EXCERPT:
* begin *

1 files changed, 132 insertions, 101 deletions

diff --git a/docs/DebuggingJITedCode.html b/docs/DebuggingJITedCode.html
index 2ed3eb1d82..73161b630a 100644
--- a/docs/DebuggingJITedCode.html
+++ b/docs/DebuggingJITedCode.html
@@ -8,136 +8,166 @@
 </head>
 <body>
 
-<h1>Debugging JITed Code With GDB</h1>
+<h1>Debugging JIT-ed Code With GDB</h1>
 <ol>
-  <li><a href="#example">Example usage</a></li>
   <li><a href="#background">Background</a></li>
+  <li><a href="#gdbversion">GDB Version</a></li>
+  <li><a href="#mcjitdebug">Debugging MCJIT-ed code</a></li>
+  <ul>
+    <li><a href="#mcjitdebug_example">Example</a></li>
+  </ul>
 </ol>
-<div class="doc_author">Written by Reid Kleckner</div>
+<div class="doc_author">Written by Reid Kleckner and Eli Bendersky</div>
 
 <!--=========================================================================-->
-<h2><a name="example">Example usage</a></h2>
+<h2><a name="background">Background</a></h2>
 <!--=========================================================================-->
 <div>
 
-<p>In order to debug code JITed by LLVM, you need GDB 7.0 or newer, which is
+<p>Without special runtime support, debugging dynamically generated code with
+GDB (as well as most debuggers) can be quite painful.  Debuggers generally read
+debug information from the object file of the code, but for JITed code, there is
+no such file to look for.
+</p>
+
+<p>In order to communicate the necessary debug info to GDB, an interface for
+registering JITed code with debuggers has been designed and implemented for
+GDB and LLVM MCJIT.  At a high level, whenever MCJIT generates new machine code,
+it does so in an in-memory object file that contains the debug information in
+DWARF format.  MCJIT then adds this in-memory object file to a global list of
+dynamically generated object files and calls a special function
+(<tt>__jit_debug_register_code</tt>) marked noinline that GDB knows about.  When
+GDB attaches to a process, it puts a breakpoint in this function and loads all
+of the object files in the global list.  When MCJIT calls the registration
+function, GDB catches the breakpoint signal, loads the new object file from
+the inferior's memory, and resumes the execution.  In this way, GDB can get the
+necessary debug information.

* end *

GIVEN REQUEST A:
Repeat the diff between "-<p>In order to" and "to look for.", inclusive.
GIVEN REQUEST B:
In the diff, what format holds the debug information in the in-memory object file that MCJIT generates?
The items after this point are separate material, unrelated to the diff.

DATASET RECORDS:

* begin *

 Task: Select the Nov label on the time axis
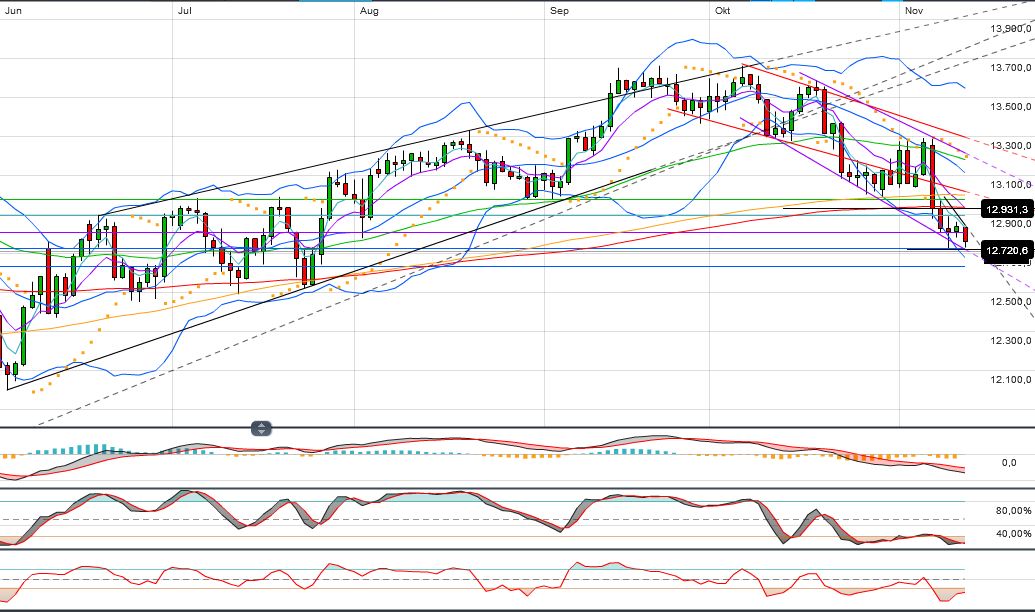914,10
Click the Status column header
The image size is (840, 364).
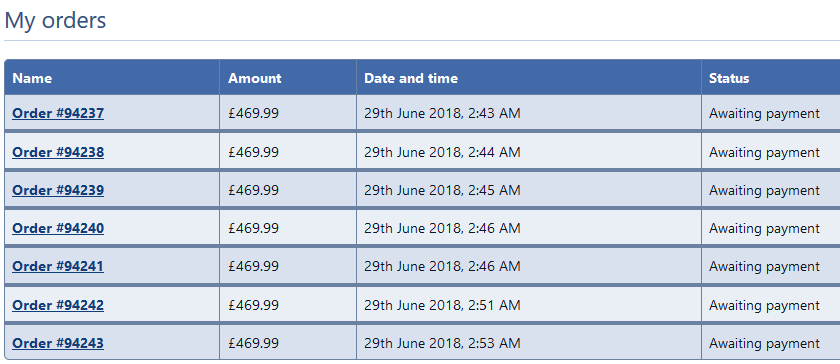[729, 78]
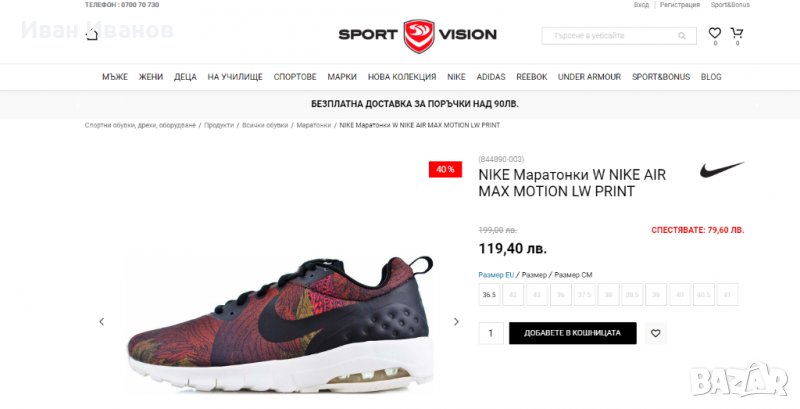The image size is (800, 409).
Task: Open the wishlist heart icon in header
Action: point(715,33)
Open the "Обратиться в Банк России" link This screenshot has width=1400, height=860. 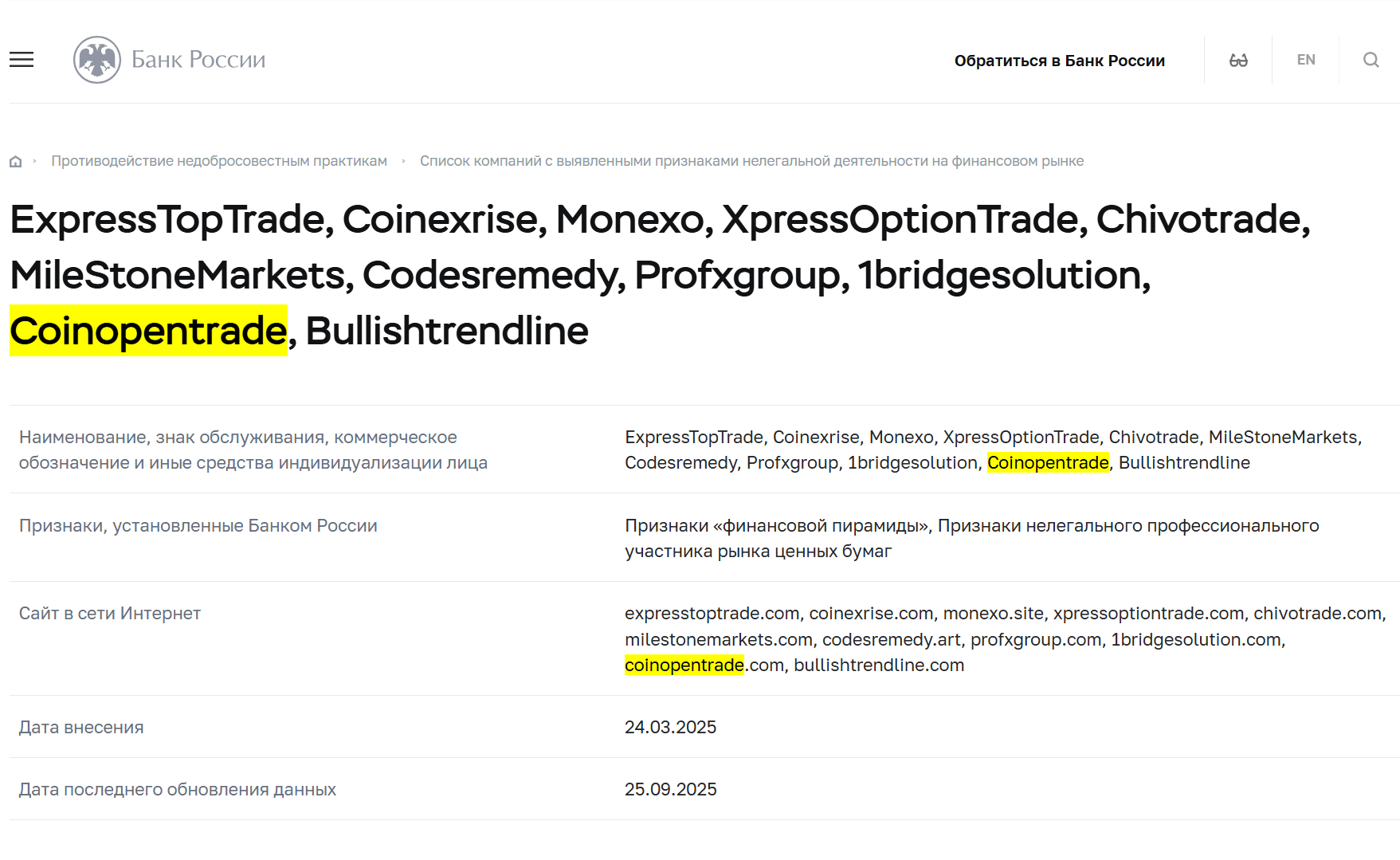(1059, 61)
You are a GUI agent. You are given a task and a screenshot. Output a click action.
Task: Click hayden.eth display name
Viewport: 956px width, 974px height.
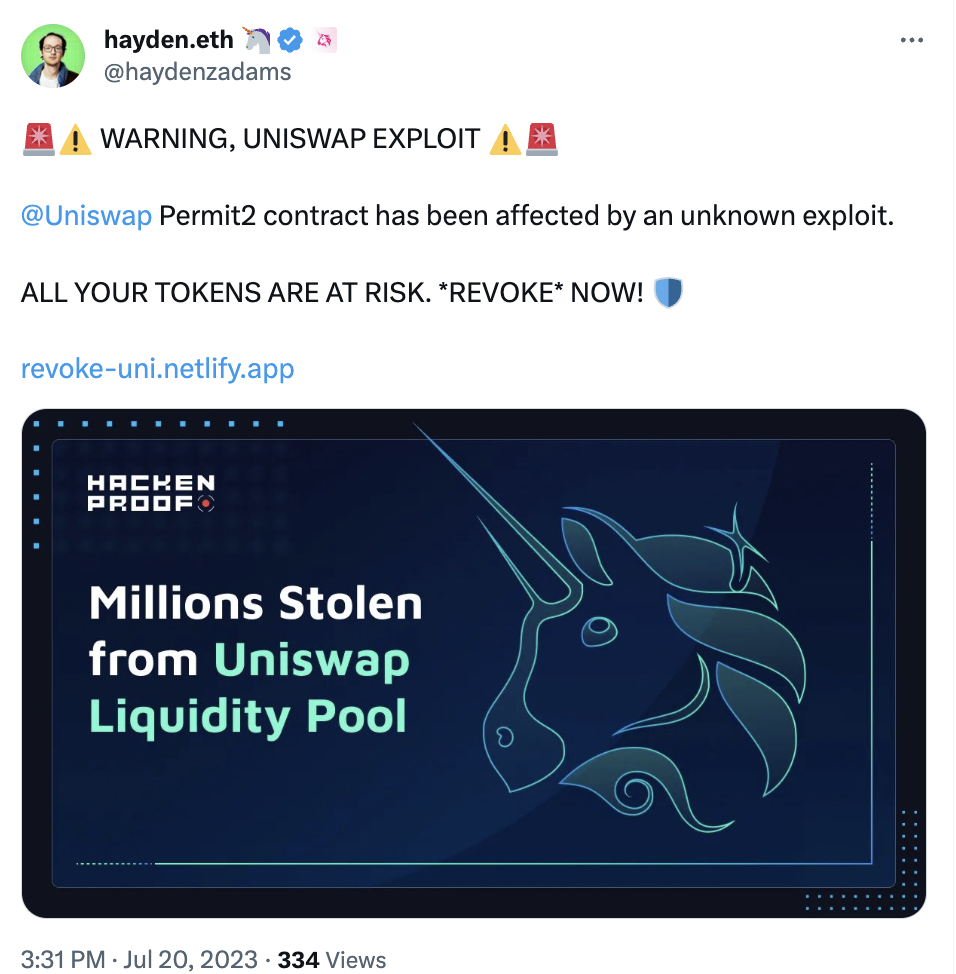click(167, 38)
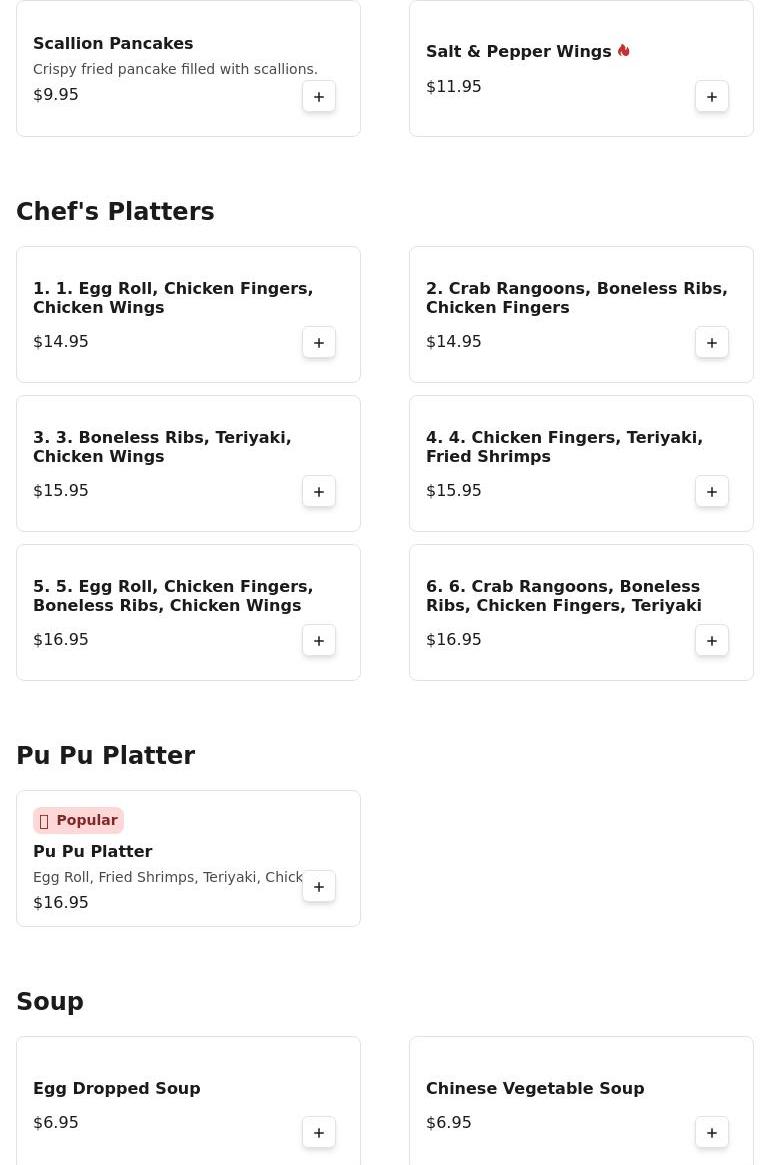Add Chinese Vegetable Soup to order

(711, 1133)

* end *

COMPLETE RESPONSE A:
-<p>In order to debug code JITed by LLVM, you need GDB 7.0 or newer, which is
+<p>Without special runtime support, debugging dynamically generated code with
+GDB (as well as most debuggers) can be quite painful.  Debuggers generally read
+debug information from the object file of the code, but for JITed code, there is
+no such file to look for.

COMPLETE RESPONSE B:
DWARF format.